The trouble started when the towline broke Jan. 24 in a storm. Unable to reattach the tow cable due to high winds, Charlene Hunt returned to St. John’s, leaving the ship to float aimlessly in the North Atlantic.

The vessel eventually drifted into the vicinity of Newfoundland offshore oil facilities Hibernia, Terra Nova and White Rose fields — all clustered in the Jeanne d’Arc Basin about 200 miles southeast of  St. John’s.

Lyubov Orlova was approximately 27 nm away from SeaRose FPSO — Husky Energy’s production vessel at the White Rose field — when Husky took it under tow as a precaution using the offshore supply vessel Atlantic Hawk, Husky spokeswoman Colleen McConnell told Professional Mariner.

“Given the track and forecasted weather, the decision to take the Lyubov Orlova under tow was taken in consultation with other operators and federal agencies including Transport Canada and the Coast Guard,” she said. “There was a secondary towline on the Orlova, which the Atlantic Hawk was able to pick up for the tow.”

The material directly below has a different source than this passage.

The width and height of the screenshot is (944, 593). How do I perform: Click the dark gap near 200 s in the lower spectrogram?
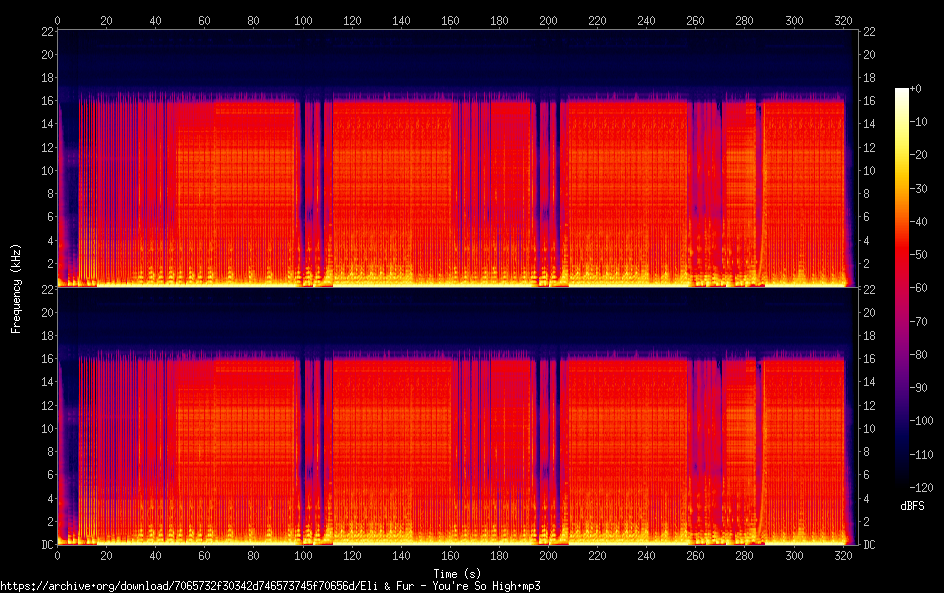tap(547, 440)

“Our immediate focus was to move the Orlova as far away from the facilities as possible, and to that end, the vessel was moved in a northerly direction. On Feb. 1, the tow was transferred to another offshore supply vessel, the Maersk Challenger, which was chartered by Transport Canada. The Orlova was approximately 200 kilometers (125 miles) north of the SeaRose FPSO when the tow was transferred to the Challenger.”

Again the towline parted. A tracking device was installed on Orlova and it was then decided to let it drift away.

Lyubov Orlova no longer poses a threat to the safety of offshore oil installations, their personnel or the marine environment, Steve Bone of Transport Canada said in an e-mail message to Professional Mariner.

“The vessel has drifted into international waters and it is very unlikely that it will re-enter waters under Canadian jurisdiction,” he wrote.

In addition, Bone pointed out that since Feb. 4, the Canadian Coast Guard regularly sends a Notice to Shipping about the derelict vessel that is now drifting outside of the Canadian 200-mile limit. This Notice to Shipping advises navigators to keep clear of the vessel and to inform the Eastern Canada Traffic System of any sighting.

In late February, Lyubov Orlova was spotted adrift within 1,300 nm of the coast of Ireland. By March, Canadian officials said they no longer were receiving transponder signals, leading some officials to theorize that it had sunk. The Irish coast guard was on the lookout for the wayward ship.